Supplied material:

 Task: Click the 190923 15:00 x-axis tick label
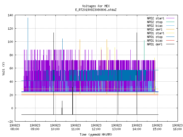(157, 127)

* * *

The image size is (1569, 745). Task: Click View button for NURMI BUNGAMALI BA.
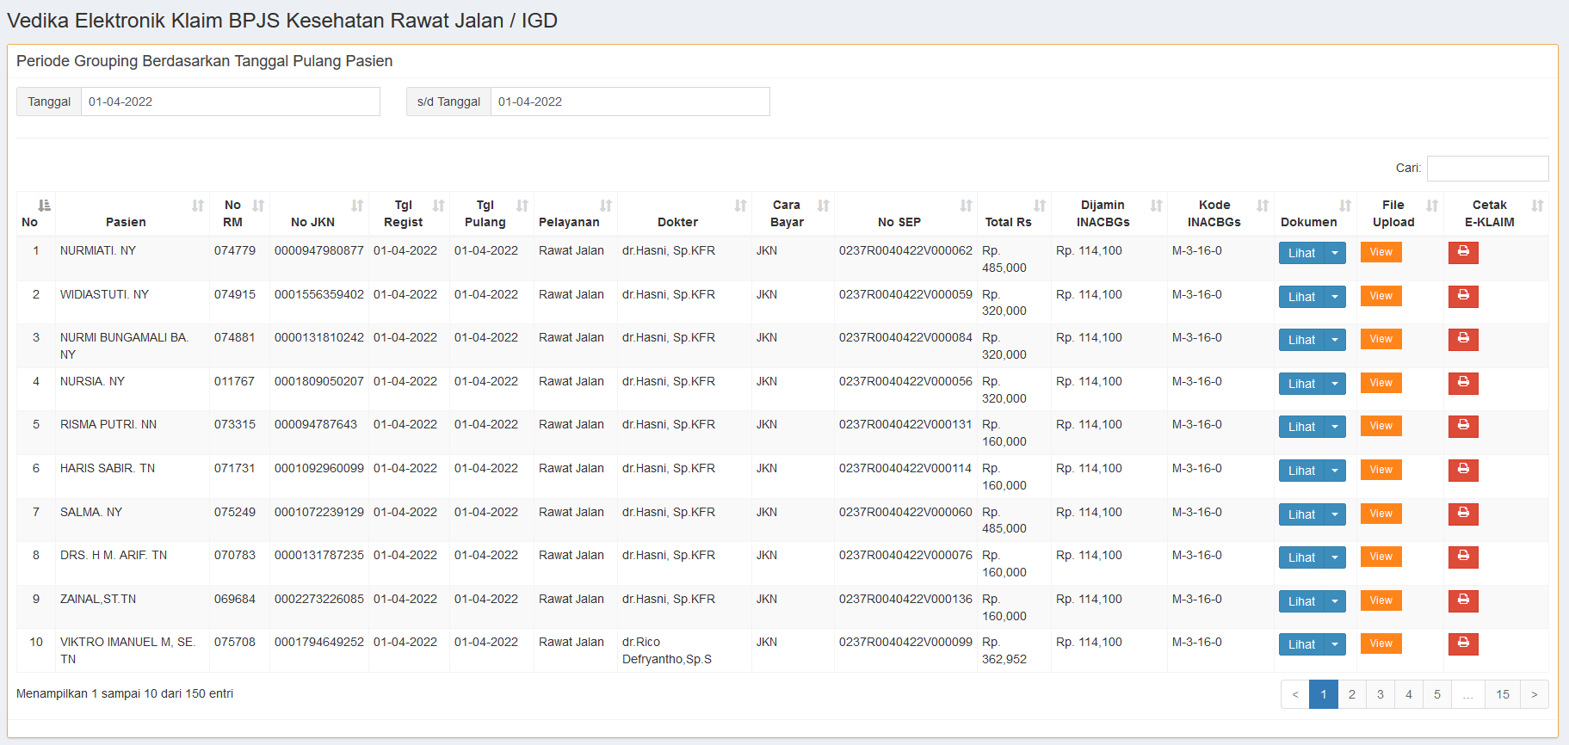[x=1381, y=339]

---

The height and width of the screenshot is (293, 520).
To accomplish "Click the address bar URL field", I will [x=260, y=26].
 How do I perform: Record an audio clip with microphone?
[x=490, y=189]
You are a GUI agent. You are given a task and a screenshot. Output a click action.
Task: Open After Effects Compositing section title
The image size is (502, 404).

Problem: Filter the records above for lines with "screenshot".

Answer for the task:
The height and width of the screenshot is (293, 520).
You are a GUI agent. You are given a task and a screenshot. Output a click action.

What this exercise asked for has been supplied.